Стекло падало строго вниз на протяжении сорока этажей, набирая скорость и вращаясь, словно лезвие циркулярной пилы. В двух сотнях футов от земли оно слегка накренилось и отклонилось от здания. Конечно, существовала вероятность, что оно ударится об асфальт или обрушит свою колоссальную энергию на автомобили и грузовики, но больно уж день выдался неудачный. Двигаясь с такой быстротой, что и не уследить глазом, оно стремительно приближалось к тротуару на противоположной стороне улицы, к спешащей фигурке Марии Верез.

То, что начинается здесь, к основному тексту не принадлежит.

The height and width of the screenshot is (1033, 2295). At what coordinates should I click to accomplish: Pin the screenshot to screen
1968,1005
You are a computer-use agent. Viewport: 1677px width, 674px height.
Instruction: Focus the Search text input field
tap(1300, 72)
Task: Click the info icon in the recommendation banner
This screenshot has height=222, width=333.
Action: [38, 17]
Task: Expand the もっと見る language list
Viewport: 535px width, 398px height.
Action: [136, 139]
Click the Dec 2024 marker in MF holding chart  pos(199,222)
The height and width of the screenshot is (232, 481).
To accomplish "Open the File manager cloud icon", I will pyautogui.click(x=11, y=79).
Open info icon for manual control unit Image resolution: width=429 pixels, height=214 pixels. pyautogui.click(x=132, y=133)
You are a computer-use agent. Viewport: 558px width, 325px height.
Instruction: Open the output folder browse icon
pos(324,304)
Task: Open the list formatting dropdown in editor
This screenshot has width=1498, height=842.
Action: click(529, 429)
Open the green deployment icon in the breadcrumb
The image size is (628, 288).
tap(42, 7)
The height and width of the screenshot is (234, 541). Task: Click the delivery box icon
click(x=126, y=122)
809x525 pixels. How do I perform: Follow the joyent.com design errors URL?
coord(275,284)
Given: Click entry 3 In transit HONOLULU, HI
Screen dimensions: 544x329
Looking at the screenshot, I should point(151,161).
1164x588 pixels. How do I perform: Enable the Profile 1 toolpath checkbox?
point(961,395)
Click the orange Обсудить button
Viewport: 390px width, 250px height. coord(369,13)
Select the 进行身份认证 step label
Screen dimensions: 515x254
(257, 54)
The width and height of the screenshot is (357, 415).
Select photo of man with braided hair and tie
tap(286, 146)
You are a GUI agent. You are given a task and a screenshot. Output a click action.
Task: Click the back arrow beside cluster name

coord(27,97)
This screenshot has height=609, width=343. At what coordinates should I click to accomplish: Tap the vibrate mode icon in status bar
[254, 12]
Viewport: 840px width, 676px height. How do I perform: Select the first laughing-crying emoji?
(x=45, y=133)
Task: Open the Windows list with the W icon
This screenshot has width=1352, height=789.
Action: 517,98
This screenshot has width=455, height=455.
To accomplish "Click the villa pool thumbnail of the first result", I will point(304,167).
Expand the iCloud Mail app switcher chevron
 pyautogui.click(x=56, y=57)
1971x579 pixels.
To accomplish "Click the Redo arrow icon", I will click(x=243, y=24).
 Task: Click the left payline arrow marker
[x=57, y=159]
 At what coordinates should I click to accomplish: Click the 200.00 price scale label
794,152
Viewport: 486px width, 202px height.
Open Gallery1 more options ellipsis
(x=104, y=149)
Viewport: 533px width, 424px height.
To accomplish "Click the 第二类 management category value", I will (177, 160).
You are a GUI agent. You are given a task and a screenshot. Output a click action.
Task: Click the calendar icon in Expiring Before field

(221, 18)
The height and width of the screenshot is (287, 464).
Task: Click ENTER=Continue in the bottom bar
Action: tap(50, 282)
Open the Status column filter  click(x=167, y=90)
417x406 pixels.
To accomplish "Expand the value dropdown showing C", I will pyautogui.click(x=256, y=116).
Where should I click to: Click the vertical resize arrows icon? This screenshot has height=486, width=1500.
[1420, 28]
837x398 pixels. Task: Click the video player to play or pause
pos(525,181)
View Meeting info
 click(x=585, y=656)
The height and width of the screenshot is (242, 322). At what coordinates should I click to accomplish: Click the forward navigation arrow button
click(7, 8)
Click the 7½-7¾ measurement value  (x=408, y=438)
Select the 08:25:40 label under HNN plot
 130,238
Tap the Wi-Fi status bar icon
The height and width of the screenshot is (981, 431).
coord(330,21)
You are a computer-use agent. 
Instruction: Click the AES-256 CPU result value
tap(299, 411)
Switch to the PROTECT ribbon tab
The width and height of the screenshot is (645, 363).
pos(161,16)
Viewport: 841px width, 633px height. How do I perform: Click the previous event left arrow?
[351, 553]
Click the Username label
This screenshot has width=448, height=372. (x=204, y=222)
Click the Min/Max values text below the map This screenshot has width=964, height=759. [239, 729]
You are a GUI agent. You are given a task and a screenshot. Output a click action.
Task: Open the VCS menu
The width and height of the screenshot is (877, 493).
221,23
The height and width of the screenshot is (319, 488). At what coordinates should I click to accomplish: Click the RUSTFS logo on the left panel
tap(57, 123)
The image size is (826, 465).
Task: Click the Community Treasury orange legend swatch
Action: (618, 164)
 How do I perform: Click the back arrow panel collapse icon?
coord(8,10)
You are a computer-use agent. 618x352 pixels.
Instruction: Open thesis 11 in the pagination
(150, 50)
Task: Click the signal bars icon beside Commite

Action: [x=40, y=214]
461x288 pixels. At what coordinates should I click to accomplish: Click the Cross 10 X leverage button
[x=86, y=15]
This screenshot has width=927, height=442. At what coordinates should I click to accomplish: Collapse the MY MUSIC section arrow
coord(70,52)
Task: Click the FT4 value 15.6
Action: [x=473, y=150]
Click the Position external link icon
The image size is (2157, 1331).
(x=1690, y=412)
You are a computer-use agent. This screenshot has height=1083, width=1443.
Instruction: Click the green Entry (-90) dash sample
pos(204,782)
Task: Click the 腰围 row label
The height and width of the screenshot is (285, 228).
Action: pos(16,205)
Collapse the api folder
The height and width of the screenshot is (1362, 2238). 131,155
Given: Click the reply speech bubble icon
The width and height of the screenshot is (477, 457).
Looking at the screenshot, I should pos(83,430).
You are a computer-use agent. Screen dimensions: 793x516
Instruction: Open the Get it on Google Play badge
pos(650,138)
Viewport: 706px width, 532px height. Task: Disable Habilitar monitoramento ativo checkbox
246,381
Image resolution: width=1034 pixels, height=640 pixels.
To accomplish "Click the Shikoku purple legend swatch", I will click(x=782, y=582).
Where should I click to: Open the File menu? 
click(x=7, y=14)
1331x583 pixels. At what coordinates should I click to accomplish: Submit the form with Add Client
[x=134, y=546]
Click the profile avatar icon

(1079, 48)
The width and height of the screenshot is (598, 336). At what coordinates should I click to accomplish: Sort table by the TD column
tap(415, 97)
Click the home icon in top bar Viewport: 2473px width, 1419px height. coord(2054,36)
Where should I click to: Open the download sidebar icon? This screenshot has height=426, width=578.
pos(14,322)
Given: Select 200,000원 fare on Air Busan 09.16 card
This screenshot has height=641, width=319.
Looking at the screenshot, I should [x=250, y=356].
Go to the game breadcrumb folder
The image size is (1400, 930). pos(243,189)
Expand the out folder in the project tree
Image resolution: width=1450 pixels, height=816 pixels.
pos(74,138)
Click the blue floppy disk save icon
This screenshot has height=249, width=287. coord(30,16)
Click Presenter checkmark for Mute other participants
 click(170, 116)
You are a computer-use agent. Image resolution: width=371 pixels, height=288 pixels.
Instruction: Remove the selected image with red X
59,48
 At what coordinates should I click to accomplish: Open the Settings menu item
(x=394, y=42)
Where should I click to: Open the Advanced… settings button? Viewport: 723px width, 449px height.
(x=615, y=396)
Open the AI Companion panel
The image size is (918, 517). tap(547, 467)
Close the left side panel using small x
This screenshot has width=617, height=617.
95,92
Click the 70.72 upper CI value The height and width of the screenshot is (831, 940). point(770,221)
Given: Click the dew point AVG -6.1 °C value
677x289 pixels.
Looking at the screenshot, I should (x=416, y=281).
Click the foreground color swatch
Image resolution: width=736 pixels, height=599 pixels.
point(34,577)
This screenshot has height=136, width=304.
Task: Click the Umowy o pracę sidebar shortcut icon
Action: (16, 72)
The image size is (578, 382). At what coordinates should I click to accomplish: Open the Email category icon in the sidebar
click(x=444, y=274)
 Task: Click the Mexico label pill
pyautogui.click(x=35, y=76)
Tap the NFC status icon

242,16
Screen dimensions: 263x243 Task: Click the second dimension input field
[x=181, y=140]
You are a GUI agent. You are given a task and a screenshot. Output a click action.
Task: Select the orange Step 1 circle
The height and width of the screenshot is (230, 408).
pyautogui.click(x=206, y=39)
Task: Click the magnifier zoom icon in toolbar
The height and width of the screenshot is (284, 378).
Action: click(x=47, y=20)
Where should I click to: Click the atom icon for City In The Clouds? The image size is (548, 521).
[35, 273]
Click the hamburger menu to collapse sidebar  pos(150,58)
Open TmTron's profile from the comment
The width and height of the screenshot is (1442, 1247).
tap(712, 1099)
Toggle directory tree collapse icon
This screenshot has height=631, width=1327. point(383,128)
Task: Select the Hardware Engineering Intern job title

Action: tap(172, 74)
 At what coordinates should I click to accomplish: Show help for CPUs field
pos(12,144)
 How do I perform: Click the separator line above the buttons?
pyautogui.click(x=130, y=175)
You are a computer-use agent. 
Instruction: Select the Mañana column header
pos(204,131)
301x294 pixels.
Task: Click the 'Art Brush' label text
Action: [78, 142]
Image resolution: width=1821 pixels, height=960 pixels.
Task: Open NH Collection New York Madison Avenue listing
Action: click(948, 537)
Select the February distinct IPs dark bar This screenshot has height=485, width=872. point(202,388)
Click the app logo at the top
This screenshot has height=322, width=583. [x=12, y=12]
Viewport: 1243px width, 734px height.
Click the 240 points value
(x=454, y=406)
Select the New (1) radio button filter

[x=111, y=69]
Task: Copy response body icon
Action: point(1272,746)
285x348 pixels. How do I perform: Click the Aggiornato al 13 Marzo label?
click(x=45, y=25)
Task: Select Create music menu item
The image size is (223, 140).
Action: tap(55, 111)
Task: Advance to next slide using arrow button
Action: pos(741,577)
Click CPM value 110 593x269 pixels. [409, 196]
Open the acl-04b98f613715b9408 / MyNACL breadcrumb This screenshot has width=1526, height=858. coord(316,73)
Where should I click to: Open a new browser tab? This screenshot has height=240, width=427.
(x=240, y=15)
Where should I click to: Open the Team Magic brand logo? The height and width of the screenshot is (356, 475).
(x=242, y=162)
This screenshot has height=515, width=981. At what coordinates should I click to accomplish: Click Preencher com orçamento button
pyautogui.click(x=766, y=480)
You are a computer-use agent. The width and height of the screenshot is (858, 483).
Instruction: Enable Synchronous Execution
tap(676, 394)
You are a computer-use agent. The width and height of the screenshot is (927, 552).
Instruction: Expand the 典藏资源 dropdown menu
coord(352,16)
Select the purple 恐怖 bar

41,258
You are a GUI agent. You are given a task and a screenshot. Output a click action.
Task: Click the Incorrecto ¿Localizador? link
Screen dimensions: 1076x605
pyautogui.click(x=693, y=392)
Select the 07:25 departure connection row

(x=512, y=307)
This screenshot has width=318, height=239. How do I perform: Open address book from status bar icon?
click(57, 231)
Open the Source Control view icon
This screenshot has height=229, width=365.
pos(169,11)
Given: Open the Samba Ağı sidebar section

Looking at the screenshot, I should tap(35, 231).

Эксперты-медики не могли скрыть изумления. Туловище было разделено строго по диагонали справа налево — от шеи до бедра. Плоть и кожа на обоих кусках были плотно изрешечены осколками стекла, срикошетившими от мостовой, но основной разрез был хирургически ровным и чистым. И даже одежда этой женщины выглядела так, словно ее рассекли надвое мощным взмахом скальпеля.